ギルド【黒白戦線】戦場を切り裂く
「おぉ、メイト! 戻ってきたか!!」
「ただいまー! いやー楽しかったよ!!」
唐突に出現したメイトにメンバー四人は驚かない。
それどころか、陣形を組むと、戦闘を活気づける。
「メイトは気づいていないかもしれませんが、すでに第三フェーズへと入っています! 気をつけてくださいよ!!」
「第三フェーズってなにか変わった?」
セレナの忠告にメイトは辺りを見渡す。
第一階層で戦うプレイヤー達は血気盛んに戦闘を行っている。
数多のプレイヤーの魔法や攻撃が入り乱れて、戦場は混乱を招いていた。
「全員一層に転移したんだ。もう逃げ場はねぇぜ!!」
「皆もそれに巻き込まれたんだね! 納得納得!!」
「ということで、後は我々が暴れるのみです。セレナ、魔法発動許可を」
「ちょっと待ってください! バフをかけましょう」
「なら私も!!」
いつも通りシルフには城兵を、ソートには僧兵を与えると、二人はストレッチを始める。
ソロモンがそれを見てため息を付いていた。
「うちのリーダーは血の気が多い。もっと作戦を立てようぜ? 例えば誰をランキングに入れるとかよ」
ランキングはもっともプレイヤーを倒した順に順位付けされていく。
『黒白戦線』は五人チームで全てのメンバーが順位に入ることは難しい。そう思っての言葉であったが、ソロモンの言葉は一蹴される。
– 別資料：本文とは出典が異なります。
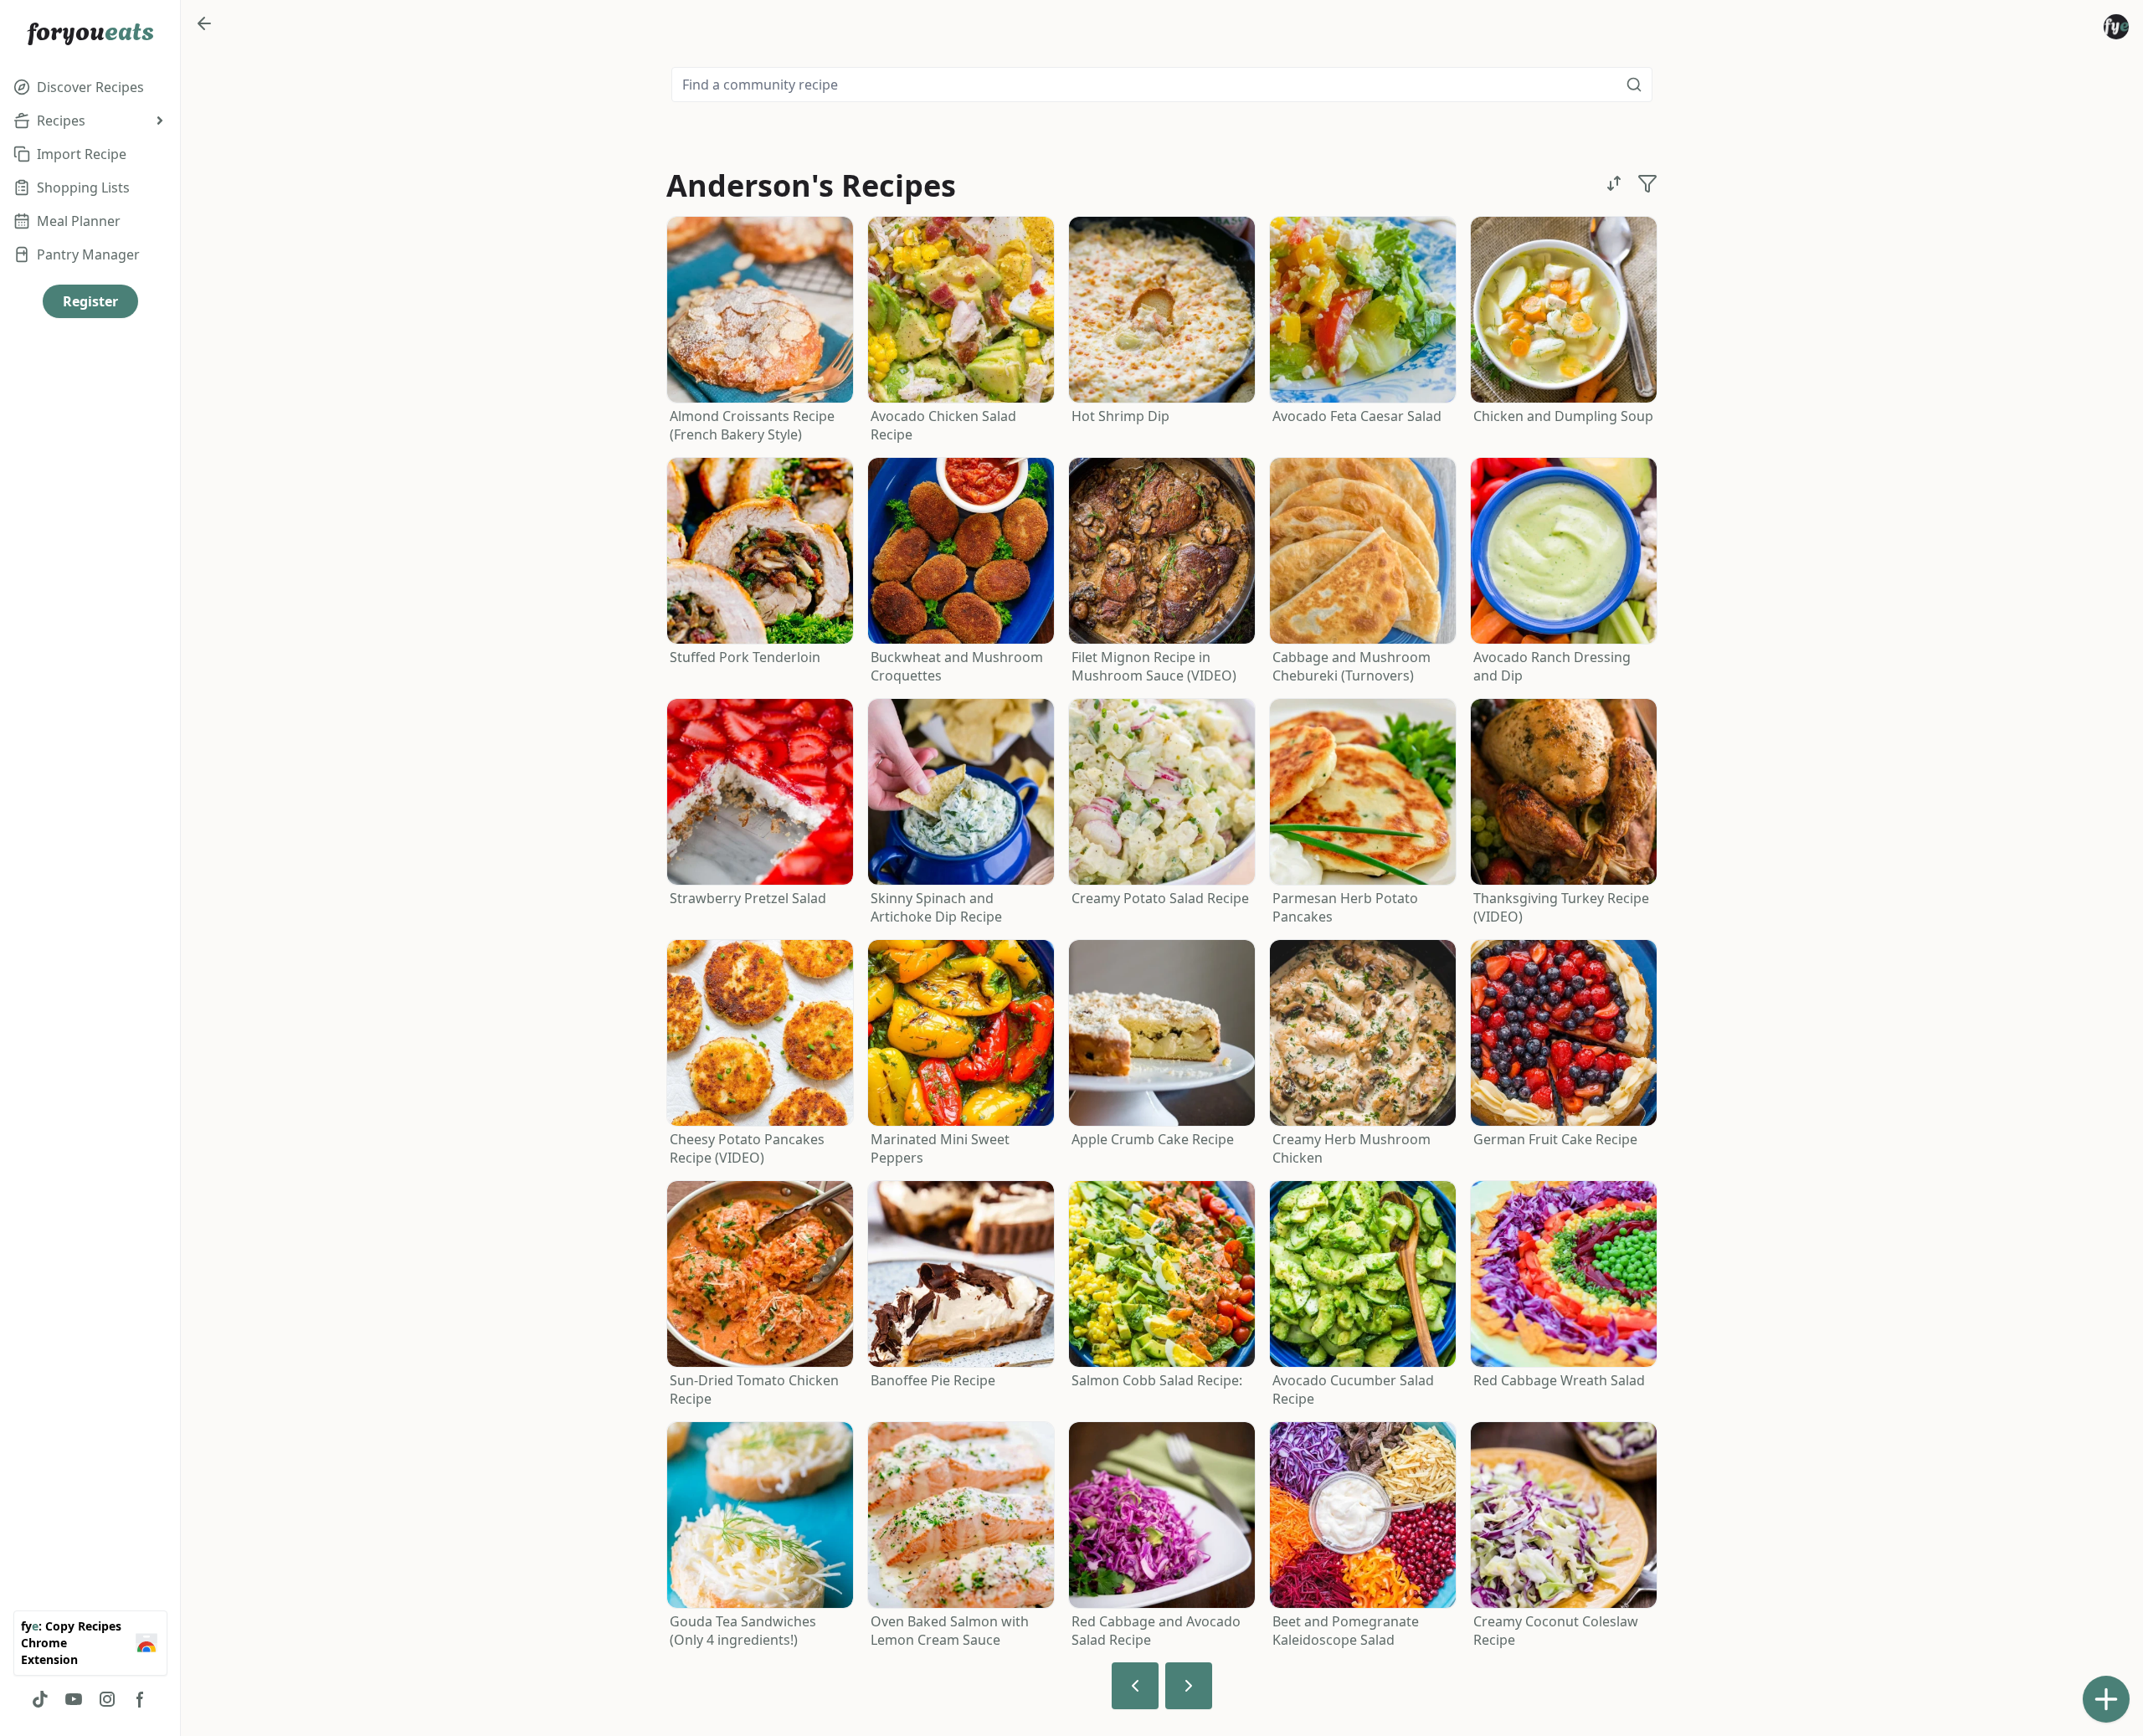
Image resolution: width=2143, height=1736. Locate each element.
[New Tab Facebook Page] (141, 1699)
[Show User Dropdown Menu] (2116, 26)
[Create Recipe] (2106, 1699)
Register (90, 301)
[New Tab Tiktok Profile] (40, 1699)
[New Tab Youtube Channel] (74, 1699)
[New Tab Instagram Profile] (107, 1699)
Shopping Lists (83, 187)
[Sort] (1614, 183)
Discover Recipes (90, 87)
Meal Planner (79, 221)
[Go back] (204, 23)
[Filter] (1647, 183)
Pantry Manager (88, 254)
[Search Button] (1634, 84)
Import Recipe (81, 154)
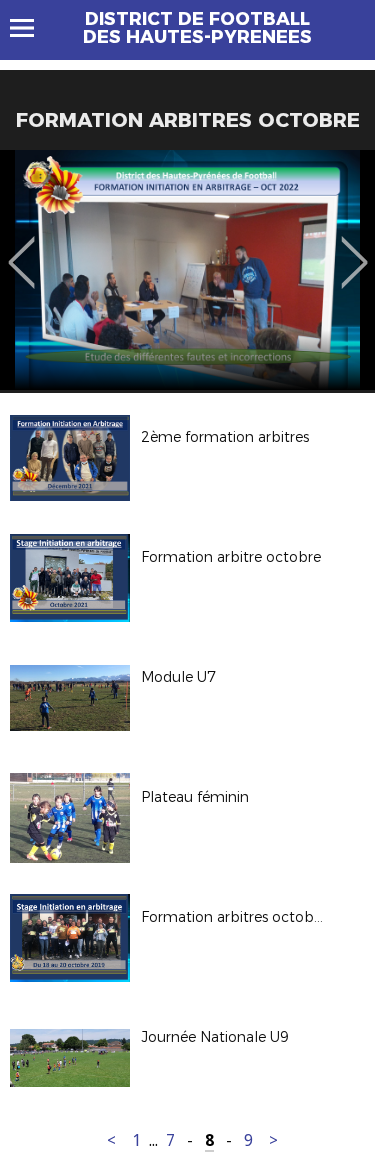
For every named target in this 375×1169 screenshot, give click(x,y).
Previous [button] (21, 248)
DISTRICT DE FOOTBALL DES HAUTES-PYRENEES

「なに言ってるんですか!? 全員一位を目指しましょう! ランキングの半分を我々で埋めればいいじゃないですか!!」
「そのとおりだなセレナ! 言っておくが、一位は俺だぞ?」
「シルフに譲るつもりはありません。私の魔法のほうが強いに決まってます」
「いいねいいね!! 私も負けないよ!!」
「くっそ……多勢に無勢か」
ソロモンは歩兵として大剣を構えると、プレイヤーを見据えた。
「そういうことなら、俺も負けてられねぇ」
彼の職業は【剣闘士】であり、メイトやシルフのような癖の強い職業ではなかった。
しかし彼の握る大剣は主に応えるように猛威を振るう。
メイトから指定された『歩兵』は近距離の攻撃力を大きく上昇させる。
そして彼の強みは悪魔と契約をしている点である。
「【悪魔召喚:東之王】」
彼の大剣は稲妻を纏う。
空を裂いて現れた凶悪な悪雲は、ソロモンに纏わりつく。
空気が唸り、遅れて発されるのは雷鳴。
彼を見たプレイヤーは悲鳴を上げて逃げるが、東之王の視界に入れば命はない。
そして振り下ろされる大剣は、重厚な鎧さえも一刀両断にする。